Dampak Media Sosial bagi Kesehatan Mental Anak Muda
Menurunnya Self-Esteem (Harga Diri)
Salah satu dampak psikologis yang kerap muncul akibat penggunaan media sosial secara berlebihan adalah menurunnya self-esteem atau harga diri. Coopersmith dalam Priska et al. (n.d.) menjelaskan bahwa self-esteem merupakan cara seseorang memandang dan menilai dirinya sendiri apakah ia mampu menerima dirinya, merasa berharga, dan memiliki tujuan hidup.
Ketika self-esteem menurun, individu cenderung meragukan dirinya sendiri dan merasa tidak cukup baik. Perasaan ini dapat berkembang menjadi keyakinan bahwa dirinya tidak dicintai atau tidak disukai oleh lingkungan sekitar.
Dalam jangka panjang, kondisi tersebut dapat memicu rasa kesepian dan keterasingan sosial.
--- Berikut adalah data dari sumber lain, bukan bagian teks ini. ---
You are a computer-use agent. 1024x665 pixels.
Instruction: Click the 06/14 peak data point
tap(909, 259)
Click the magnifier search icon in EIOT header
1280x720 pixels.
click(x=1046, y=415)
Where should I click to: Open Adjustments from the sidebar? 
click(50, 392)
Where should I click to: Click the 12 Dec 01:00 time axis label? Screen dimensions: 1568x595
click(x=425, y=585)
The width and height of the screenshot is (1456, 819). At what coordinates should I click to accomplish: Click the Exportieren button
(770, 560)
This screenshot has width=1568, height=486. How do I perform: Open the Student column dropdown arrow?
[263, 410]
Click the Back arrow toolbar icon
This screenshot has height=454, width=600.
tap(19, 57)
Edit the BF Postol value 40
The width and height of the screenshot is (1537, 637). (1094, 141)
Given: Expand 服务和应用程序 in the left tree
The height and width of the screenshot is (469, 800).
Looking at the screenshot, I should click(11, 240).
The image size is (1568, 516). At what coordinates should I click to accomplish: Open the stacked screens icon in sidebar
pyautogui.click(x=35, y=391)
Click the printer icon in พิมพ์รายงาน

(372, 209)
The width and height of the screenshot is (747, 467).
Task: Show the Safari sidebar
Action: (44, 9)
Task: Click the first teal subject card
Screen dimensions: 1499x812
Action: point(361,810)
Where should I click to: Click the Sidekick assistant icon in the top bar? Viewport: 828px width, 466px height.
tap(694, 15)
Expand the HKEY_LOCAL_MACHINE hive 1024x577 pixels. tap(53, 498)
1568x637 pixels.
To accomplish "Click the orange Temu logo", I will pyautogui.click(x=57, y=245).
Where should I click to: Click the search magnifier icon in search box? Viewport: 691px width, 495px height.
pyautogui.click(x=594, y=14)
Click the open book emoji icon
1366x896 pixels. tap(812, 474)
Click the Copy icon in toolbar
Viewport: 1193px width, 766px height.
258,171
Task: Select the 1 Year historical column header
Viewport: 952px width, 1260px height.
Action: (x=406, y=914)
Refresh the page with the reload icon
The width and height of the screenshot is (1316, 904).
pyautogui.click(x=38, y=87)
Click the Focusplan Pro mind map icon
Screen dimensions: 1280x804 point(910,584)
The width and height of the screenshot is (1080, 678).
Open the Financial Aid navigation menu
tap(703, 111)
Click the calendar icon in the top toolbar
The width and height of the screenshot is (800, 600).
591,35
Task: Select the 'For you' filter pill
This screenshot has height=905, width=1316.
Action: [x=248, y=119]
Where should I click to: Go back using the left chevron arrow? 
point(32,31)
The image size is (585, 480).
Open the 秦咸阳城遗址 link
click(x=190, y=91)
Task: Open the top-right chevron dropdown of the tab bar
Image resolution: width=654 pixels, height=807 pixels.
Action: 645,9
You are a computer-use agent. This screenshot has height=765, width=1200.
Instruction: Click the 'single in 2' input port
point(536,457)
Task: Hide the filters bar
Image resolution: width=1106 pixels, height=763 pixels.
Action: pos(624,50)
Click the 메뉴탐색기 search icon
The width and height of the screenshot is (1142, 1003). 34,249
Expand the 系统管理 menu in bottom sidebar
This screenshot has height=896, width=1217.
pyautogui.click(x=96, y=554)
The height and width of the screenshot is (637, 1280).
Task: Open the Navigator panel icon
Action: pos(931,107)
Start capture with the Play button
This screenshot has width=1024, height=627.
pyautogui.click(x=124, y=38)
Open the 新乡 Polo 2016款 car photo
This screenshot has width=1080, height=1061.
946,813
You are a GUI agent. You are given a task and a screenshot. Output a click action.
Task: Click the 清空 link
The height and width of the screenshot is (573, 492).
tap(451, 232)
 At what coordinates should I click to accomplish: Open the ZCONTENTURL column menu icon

Media sosial, dengan berbagai standar ideal dan perbandingan yang terus ditampilkan, kerap memperkuat perasaan tersebut tanpa disadari.
Fear of Missing Out (FOMO)
Fenomena lain yang sering muncul adalah Fear of Missing Out atau FOMO. Kondisi ini merujuk pada rasa cemas atau takut tertinggal dari peristiwa, aktivitas, atau hubungan sosial yang sedang berlangsung.
Individu yang mengalami FOMO cenderung sangat bergantung pada telepon pintar, mudah merasa gelisah ketika tidak mengecek media sosial, serta terdorong untuk membagikan hampir setiap aktivitas dan pengalaman mereka secara daring. Jika dibiarkan, kondisi ini dapat memicu kecemasan dan ketergantungan emosional terhadap media sosial.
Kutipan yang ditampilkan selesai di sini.